Scopro che quando Giuseppe Palmisano aveva diciannove anni e voleva fare l’attore ha scritto questo: “La verità è che se hai gli occhi pieni di lacrime vedi il doppio delle stelle in cielo”. “Everything Else Has Gone Wrong” è il quinto album dei Bombay Bicycle Club e più o meno fa lo stesso effetto: è un disco frustrante, triste, spigoloso, che riempie gli occhi di acqua salata ma allo stesso tempo è luminoso, liberatorio, di una quantità infinita di stelle sdoppiate, super pop, ricoperto di glitter. Una notte d’estate con gli occhi lucidi. E’ un album che sta perfettamente in equilibrio tra tutti i sentimenti, dondolando a volte verso il dolore più intimo e altre verso la gioia della consapevolezza, ma senza cadere mai ne da una ne dall’altra parte.
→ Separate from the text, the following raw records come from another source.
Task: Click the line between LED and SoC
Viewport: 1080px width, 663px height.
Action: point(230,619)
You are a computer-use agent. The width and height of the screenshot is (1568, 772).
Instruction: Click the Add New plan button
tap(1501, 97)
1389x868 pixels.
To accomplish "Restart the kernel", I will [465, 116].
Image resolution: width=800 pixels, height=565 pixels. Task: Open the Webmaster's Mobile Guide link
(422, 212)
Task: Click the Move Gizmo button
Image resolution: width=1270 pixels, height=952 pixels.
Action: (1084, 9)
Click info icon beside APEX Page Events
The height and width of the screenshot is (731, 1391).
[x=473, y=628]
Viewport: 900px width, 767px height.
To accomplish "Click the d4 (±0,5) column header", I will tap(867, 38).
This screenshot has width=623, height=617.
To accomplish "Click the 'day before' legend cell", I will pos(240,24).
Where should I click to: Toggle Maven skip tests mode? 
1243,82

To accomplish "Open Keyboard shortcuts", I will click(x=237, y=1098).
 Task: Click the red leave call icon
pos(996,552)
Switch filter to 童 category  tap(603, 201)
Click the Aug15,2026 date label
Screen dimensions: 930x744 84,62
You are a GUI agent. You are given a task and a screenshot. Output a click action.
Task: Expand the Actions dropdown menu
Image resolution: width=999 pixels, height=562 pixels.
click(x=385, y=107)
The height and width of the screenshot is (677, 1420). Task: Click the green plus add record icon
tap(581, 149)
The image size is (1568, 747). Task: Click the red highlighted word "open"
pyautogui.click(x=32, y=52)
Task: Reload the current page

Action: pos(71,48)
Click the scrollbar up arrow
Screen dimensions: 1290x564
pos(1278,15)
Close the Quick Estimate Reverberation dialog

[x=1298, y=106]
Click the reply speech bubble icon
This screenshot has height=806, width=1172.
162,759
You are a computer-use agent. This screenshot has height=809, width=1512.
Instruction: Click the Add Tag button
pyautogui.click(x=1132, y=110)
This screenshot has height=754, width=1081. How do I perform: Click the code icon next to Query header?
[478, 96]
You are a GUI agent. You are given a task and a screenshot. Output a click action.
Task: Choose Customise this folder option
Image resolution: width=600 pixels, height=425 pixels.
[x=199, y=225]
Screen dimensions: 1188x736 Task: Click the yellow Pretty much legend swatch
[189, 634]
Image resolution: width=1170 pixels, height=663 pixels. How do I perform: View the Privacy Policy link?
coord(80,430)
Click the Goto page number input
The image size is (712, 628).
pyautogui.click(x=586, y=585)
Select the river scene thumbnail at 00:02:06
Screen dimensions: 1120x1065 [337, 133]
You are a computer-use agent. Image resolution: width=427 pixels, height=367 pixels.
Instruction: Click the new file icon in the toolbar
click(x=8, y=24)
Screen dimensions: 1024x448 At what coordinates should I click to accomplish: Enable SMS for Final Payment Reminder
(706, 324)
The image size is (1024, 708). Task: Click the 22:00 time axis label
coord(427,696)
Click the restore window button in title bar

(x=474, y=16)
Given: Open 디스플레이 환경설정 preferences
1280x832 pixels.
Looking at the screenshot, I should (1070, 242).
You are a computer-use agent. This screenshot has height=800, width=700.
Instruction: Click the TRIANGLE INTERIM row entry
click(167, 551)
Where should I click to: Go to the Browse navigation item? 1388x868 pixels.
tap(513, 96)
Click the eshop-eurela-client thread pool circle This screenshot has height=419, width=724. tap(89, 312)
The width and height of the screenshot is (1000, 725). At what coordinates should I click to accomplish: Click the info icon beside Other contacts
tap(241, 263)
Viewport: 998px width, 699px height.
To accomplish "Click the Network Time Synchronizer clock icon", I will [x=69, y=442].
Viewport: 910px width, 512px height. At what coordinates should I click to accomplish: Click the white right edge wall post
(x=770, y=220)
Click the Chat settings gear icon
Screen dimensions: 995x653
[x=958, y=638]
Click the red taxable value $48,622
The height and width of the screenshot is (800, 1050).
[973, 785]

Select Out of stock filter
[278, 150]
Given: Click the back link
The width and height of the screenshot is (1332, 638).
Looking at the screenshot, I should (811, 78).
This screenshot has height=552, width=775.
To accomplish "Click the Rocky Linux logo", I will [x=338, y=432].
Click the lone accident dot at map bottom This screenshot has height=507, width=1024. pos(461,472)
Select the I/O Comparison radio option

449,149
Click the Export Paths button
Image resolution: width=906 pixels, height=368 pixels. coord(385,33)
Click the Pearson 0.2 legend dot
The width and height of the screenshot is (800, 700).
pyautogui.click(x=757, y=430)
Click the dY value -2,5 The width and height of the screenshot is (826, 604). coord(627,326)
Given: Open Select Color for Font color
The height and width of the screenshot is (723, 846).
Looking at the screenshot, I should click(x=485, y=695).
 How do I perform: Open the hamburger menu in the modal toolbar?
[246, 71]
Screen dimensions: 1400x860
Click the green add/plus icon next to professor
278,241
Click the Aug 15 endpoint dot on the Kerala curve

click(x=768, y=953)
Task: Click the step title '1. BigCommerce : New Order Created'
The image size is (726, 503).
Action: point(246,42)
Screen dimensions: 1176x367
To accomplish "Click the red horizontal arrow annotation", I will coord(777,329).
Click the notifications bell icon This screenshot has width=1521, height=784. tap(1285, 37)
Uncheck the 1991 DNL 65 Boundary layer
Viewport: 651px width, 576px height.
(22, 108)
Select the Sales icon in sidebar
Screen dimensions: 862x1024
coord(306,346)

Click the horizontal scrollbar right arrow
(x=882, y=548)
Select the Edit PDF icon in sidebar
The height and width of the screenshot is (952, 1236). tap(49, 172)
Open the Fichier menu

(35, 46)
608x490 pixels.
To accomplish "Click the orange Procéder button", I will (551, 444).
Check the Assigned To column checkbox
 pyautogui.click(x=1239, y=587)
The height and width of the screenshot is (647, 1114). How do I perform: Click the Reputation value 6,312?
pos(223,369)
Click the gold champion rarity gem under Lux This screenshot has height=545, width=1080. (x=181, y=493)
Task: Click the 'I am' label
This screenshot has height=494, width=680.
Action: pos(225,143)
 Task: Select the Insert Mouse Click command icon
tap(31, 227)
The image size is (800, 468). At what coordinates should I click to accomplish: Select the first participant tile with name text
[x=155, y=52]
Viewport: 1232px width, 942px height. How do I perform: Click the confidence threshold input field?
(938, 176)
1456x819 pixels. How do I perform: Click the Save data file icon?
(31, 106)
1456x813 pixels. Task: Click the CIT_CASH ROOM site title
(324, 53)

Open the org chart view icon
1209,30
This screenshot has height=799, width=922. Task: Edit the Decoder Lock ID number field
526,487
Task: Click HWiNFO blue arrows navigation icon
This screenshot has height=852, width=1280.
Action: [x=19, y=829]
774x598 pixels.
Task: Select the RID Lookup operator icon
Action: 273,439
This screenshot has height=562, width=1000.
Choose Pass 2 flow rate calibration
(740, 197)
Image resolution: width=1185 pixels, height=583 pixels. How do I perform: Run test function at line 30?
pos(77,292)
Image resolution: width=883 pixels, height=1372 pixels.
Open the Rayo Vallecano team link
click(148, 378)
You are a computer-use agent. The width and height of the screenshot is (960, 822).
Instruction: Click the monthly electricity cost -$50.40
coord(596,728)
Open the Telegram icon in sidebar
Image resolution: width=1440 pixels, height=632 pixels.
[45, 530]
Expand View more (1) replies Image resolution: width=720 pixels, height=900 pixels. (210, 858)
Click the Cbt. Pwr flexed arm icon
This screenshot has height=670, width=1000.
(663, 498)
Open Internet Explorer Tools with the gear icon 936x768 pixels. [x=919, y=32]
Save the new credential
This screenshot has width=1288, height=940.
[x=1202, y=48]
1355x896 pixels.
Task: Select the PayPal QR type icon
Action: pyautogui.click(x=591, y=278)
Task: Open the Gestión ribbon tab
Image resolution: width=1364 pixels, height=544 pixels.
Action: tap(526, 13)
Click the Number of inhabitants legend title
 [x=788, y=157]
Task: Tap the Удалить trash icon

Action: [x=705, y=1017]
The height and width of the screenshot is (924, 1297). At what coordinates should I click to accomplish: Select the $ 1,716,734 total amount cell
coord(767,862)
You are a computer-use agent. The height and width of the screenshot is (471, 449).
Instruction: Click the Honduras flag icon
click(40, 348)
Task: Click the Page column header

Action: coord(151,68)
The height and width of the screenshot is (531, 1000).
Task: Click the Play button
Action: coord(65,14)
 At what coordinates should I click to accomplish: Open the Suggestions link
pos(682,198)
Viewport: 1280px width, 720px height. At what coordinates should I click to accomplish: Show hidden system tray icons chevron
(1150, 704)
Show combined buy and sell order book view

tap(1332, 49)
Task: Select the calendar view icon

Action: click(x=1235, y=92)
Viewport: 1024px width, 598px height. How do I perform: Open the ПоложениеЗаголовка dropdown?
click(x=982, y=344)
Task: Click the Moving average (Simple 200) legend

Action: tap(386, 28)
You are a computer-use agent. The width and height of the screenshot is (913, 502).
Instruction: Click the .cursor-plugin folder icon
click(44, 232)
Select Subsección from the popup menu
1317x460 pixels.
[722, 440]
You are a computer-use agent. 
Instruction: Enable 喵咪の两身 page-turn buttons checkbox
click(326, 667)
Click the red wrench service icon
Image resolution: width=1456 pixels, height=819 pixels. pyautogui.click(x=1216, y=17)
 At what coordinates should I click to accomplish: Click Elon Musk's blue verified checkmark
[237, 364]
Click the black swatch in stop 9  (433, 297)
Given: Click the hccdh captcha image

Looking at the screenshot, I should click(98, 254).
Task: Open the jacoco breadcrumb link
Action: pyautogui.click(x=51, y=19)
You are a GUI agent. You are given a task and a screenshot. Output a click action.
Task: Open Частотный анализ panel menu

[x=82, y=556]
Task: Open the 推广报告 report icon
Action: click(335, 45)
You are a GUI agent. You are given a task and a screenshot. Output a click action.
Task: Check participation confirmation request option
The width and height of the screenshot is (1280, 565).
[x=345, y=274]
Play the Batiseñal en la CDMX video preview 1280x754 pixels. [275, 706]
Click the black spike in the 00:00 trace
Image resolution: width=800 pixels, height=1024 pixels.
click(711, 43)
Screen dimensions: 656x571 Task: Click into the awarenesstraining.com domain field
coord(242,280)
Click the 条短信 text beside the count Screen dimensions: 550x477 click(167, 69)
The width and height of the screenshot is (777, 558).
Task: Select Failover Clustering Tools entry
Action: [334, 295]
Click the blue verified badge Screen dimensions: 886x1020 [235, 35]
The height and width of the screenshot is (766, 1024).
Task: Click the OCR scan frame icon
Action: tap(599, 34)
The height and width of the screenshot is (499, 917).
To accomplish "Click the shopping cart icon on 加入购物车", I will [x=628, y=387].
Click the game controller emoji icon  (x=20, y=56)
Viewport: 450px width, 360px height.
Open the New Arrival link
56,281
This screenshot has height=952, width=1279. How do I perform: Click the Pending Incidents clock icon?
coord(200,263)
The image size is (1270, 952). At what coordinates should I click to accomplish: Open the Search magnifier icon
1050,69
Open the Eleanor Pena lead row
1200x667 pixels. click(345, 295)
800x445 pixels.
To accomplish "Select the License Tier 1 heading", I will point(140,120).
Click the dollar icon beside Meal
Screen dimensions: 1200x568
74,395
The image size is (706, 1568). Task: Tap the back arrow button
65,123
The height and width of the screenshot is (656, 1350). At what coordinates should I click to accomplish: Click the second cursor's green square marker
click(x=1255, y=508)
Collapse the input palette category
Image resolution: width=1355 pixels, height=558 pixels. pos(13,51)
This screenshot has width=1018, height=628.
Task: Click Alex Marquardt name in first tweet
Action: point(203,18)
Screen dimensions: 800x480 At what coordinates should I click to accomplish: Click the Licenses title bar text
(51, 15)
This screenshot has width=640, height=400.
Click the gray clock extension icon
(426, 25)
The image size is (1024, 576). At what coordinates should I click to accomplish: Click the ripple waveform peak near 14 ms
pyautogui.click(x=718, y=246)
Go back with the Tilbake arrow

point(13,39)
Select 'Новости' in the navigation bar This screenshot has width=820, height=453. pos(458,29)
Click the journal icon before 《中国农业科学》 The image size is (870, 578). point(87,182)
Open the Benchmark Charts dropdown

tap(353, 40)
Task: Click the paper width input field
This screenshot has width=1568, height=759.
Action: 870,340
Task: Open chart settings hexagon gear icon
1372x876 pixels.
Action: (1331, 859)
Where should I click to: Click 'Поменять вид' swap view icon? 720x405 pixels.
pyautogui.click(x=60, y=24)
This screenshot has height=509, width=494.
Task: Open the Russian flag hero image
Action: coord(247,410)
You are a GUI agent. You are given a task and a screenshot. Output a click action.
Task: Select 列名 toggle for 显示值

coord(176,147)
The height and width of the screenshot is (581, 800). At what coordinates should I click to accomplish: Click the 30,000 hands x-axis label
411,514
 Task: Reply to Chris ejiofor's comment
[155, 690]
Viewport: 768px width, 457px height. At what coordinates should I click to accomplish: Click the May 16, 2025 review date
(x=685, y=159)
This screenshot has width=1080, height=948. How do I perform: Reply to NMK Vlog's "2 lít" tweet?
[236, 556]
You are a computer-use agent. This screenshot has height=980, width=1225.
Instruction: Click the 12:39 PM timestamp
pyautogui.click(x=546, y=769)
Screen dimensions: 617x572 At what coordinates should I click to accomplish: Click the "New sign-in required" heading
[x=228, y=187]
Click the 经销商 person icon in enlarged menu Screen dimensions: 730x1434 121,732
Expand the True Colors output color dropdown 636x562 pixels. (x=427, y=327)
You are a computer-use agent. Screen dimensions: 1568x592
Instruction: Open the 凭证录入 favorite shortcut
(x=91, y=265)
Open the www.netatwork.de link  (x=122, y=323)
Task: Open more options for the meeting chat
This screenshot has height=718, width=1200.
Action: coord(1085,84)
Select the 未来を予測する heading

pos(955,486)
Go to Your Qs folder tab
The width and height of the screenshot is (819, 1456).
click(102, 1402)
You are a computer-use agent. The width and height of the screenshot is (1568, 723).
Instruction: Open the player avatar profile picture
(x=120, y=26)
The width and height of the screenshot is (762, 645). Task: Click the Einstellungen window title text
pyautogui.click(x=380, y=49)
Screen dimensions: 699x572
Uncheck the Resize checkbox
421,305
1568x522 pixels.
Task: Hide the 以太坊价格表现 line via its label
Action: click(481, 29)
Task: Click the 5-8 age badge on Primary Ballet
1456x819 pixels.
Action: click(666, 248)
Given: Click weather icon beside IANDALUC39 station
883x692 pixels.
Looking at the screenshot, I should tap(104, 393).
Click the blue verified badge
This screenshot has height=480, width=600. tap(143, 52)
Tra il loro quarto album “So Long, See You Tomorrow” (uno dei dischi più belli che io abbia mai ascoltato) e quest’ultimo sono passati sei anni, un tempo infinito in cui Jack Steadman e il bassista Ed Nash hanno portato avanti i loro progetti solisti, uno con Mr Jukes (“God First” altro disco da ascoltare assolutamente) e l’altro sotto il nome di Toothless. Tornare indietro –in musica come in amore – vuol dire fare dei compromessi, sapere di dover accettare i rischi e una possibile sconfitta. Tornare indietro significa rimettersi i vestiti di un tempo anche se non siamo più gli stessi, anche se le mode sono cambiate, anche se abbiamo preso quindici chili e abbiamo perso tredicimila capelli. Alla fine è andato tutto bene, la nostalgia e le melodie dolci ci hanno fatto vibrare il cuore e le labbra anche questa volta.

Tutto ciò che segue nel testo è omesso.